-- Activity --
In the entries that follow, find the line containing "View Sermons (239, 770)", then output exactly every line from the first through that one.

Data to use below:

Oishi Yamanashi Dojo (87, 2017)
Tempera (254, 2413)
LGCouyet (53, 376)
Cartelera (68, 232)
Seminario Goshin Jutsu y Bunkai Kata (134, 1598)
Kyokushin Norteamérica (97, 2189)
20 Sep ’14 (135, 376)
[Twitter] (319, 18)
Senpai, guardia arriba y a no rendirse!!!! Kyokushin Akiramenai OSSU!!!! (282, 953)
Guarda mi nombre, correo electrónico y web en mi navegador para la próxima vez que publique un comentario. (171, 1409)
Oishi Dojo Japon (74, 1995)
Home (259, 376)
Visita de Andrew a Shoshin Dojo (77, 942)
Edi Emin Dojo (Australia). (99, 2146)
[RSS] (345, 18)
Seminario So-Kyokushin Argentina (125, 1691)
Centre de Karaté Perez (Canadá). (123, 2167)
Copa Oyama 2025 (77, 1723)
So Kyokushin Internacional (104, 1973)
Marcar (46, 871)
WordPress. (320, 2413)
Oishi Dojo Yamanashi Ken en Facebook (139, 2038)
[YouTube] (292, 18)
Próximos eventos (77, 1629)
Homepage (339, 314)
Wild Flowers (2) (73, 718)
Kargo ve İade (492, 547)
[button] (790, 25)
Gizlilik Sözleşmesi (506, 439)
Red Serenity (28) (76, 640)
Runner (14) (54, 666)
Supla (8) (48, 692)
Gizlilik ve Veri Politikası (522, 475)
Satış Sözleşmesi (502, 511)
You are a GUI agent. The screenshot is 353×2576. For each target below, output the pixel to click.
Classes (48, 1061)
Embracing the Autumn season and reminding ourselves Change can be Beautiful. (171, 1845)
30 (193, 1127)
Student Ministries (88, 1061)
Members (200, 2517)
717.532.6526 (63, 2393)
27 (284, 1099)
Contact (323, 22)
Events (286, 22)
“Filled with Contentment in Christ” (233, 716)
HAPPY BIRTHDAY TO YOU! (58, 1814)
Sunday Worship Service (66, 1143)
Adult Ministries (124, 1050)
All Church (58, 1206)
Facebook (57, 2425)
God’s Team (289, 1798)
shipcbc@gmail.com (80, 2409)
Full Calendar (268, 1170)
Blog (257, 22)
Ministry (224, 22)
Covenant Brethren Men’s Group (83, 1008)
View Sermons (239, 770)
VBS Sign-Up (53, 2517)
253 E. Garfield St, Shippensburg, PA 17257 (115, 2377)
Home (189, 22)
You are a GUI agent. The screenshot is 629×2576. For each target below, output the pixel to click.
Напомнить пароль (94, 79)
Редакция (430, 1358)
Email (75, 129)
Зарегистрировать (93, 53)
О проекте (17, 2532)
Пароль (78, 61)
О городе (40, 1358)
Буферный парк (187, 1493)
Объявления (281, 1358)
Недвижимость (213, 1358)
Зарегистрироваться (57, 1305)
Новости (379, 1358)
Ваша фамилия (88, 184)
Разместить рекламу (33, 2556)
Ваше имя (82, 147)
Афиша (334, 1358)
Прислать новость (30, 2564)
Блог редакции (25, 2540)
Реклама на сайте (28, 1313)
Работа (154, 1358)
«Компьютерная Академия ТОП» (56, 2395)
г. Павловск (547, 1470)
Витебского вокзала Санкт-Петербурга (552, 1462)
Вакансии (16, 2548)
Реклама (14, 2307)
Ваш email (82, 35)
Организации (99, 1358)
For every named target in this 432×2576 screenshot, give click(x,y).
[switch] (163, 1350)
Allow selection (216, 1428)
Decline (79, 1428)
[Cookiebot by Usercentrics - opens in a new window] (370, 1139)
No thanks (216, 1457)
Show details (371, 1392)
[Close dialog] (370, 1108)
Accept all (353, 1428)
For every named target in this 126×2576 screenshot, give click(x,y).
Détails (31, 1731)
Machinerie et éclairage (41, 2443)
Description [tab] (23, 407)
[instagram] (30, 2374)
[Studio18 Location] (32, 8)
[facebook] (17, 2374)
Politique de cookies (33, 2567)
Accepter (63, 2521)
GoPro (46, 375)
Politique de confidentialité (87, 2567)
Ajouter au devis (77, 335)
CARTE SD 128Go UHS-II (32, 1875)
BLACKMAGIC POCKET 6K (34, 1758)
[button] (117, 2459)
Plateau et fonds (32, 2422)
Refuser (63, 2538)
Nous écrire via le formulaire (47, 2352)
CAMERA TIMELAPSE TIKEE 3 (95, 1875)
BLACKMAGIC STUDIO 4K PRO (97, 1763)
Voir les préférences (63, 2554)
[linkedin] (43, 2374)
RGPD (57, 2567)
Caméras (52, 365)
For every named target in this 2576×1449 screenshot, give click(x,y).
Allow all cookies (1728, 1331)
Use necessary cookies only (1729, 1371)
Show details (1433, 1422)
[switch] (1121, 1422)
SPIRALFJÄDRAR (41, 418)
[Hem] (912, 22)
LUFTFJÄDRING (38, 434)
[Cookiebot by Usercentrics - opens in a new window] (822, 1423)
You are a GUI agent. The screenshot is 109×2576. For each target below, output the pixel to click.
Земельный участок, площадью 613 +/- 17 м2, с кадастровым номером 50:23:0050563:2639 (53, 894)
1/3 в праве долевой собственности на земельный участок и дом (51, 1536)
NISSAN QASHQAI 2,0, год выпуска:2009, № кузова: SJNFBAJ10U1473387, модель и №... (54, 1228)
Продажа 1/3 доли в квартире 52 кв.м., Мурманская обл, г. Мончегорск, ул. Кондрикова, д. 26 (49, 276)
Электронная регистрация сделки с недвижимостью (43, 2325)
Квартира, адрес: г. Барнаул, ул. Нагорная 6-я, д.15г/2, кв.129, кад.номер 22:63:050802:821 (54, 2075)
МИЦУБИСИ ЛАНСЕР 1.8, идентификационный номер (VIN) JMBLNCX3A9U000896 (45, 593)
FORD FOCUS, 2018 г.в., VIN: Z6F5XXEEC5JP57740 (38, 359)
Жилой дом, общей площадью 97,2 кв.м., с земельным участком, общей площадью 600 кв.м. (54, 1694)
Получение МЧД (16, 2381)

End of Data to use.

-- Output for this exercise --
Oishi Yamanashi Dojo (87, 2017)
Tempera (254, 2413)
LGCouyet (53, 376)
Cartelera (68, 232)
Seminario Goshin Jutsu y Bunkai Kata (134, 1598)
Kyokushin Norteamérica (97, 2189)
20 Sep ’14 (135, 376)
[Twitter] (319, 18)
Senpai, guardia arriba y a no rendirse!!!! Kyokushin Akiramenai OSSU!!!! (282, 953)
Guarda mi nombre, correo electrónico y web en mi navegador para la próxima vez que publique un comentario. (171, 1409)
Oishi Dojo Japon (74, 1995)
Home (259, 376)
Visita de Andrew a Shoshin Dojo (77, 942)
Edi Emin Dojo (Australia). (99, 2146)
[RSS] (345, 18)
Seminario So-Kyokushin Argentina (125, 1691)
Centre de Karaté Perez (Canadá). (123, 2167)
Copa Oyama 2025 (77, 1723)
So Kyokushin Internacional (104, 1973)
Marcar (46, 871)
WordPress. (320, 2413)
Oishi Dojo Yamanashi Ken en Facebook (139, 2038)
[YouTube] (292, 18)
Próximos eventos (77, 1629)
Homepage (339, 314)
Wild Flowers (2) (73, 718)
Kargo ve İade (492, 547)
[button] (790, 25)
Gizlilik Sözleşmesi (506, 439)
Red Serenity (28) (76, 640)
Runner (14) (54, 666)
Supla (8) (48, 692)
Gizlilik ve Veri Politikası (522, 475)
Satış Sözleşmesi (502, 511)
You are a GUI agent. The screenshot is 353×2576. For each target below, output the pixel to click.
Classes (48, 1061)
Embracing the Autumn season and reminding ourselves Change can be Beautiful. (171, 1845)
30 (193, 1127)
Student Ministries (88, 1061)
Members (200, 2517)
717.532.6526 (63, 2393)
27 (284, 1099)
Contact (323, 22)
Events (286, 22)
“Filled with Contentment in Christ” (233, 716)
HAPPY BIRTHDAY TO YOU! (58, 1814)
Sunday Worship Service (66, 1143)
Adult Ministries (124, 1050)
All Church (58, 1206)
Facebook (57, 2425)
God’s Team (289, 1798)
shipcbc@gmail.com (80, 2409)
Full Calendar (268, 1170)
Blog (257, 22)
Ministry (224, 22)
Covenant Brethren Men’s Group (83, 1008)
View Sermons (239, 770)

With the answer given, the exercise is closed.